Altas tarifas dos EUA aceleram independência tecnológica da China, aponta pesquisadora
Segundo Liu Ying, medidas norte-americanas impulsionaram diversificação comercial e avanços tecnológicos chineses.
As altas tarifas dos EUA impulsionaram a diversificação do comércio exterior e da cooperação internacional da China, tornando-se um fator decisivo para o avanço da independência tecnológica do país. A avaliação é de Liu Ying, pesquisadora do Instituto Chongyang de Estudos Financeiros da Universidade Renmin da China, em entrevista à Sputnik.

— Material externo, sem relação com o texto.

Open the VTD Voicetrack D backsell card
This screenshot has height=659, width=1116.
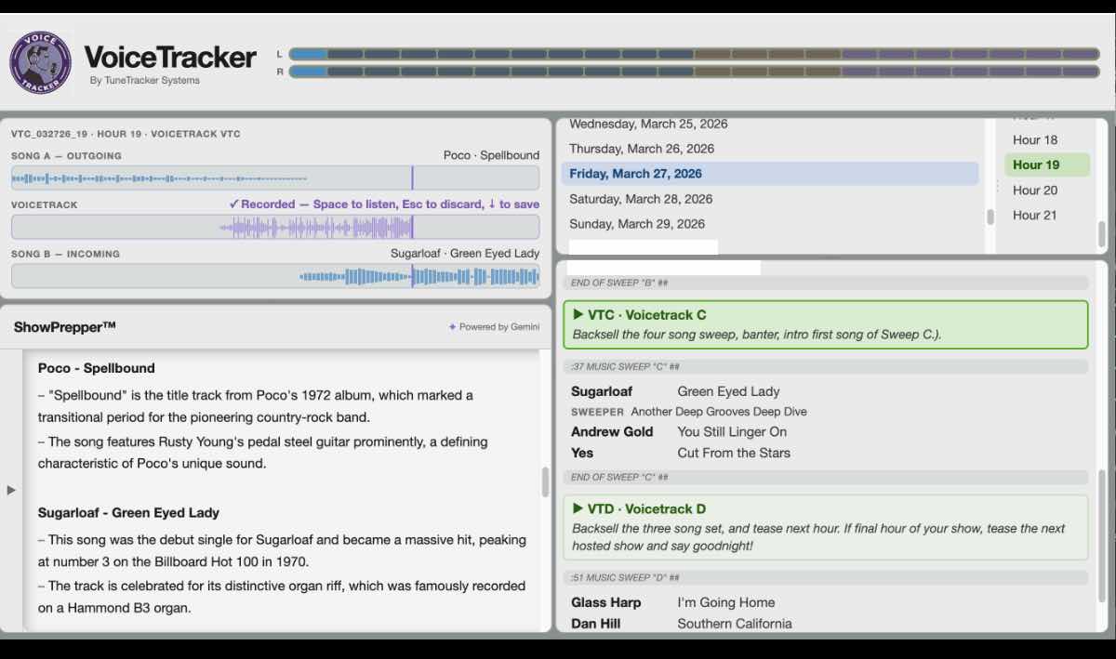(825, 527)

"Olhando para trás, pode-se dizer que as tarifas dos EUA impostas a países como a China realmente aceleraram a diversificação do comércio exterior e da cooperação internacional da China, tornando-se uma força motriz para acelerar a independência tecnológica da China", afirmou a pesquisadora.
Liu Ying destacou que, ao final de 2025, as exportações chinesas apresentaram um desenvolvimento diversificado. Apesar da queda de quase 20% no comércio com os EUA devido às tarifas elevadas, houve crescimento significativo nas relações comerciais com países da ASEAN, da União Europeia e das nações participantes da Iniciativa Cinturão e Rota.

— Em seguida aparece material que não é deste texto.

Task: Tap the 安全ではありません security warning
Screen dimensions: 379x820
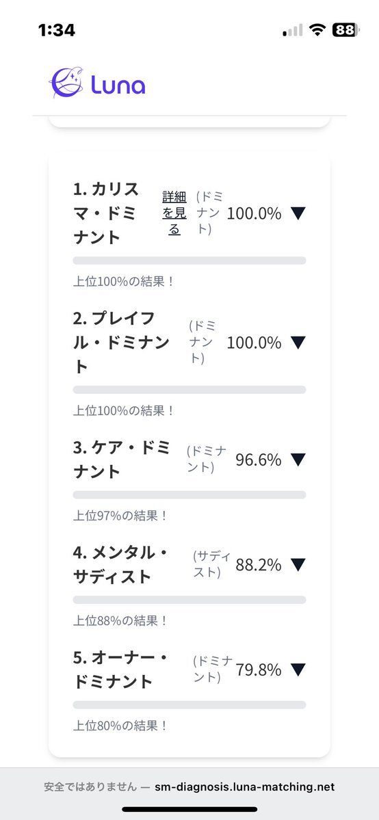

"As altas tarifas aceleraram a diversificação das exportações. Apesar do declínio no comércio com os EUA, as exportações para países da América Latina, Europa, África e Ásia aumentaram", acrescentou a analista.
Dados da Administração Geral das Alfândegas da China indicam que, em 2025, o volume total do comércio externo chinês atingiu um recorde de US$ 6,35 trilhões (cerca de R$ 33,5 trilhões), representando um aumento de 3,2% em relação a 2024. As exportações cresceram 5,5% no último ano, chegando a US$ 3,77 trilhões, enquanto as importações se mantiveram estáveis em US$ 2,58 trilhões.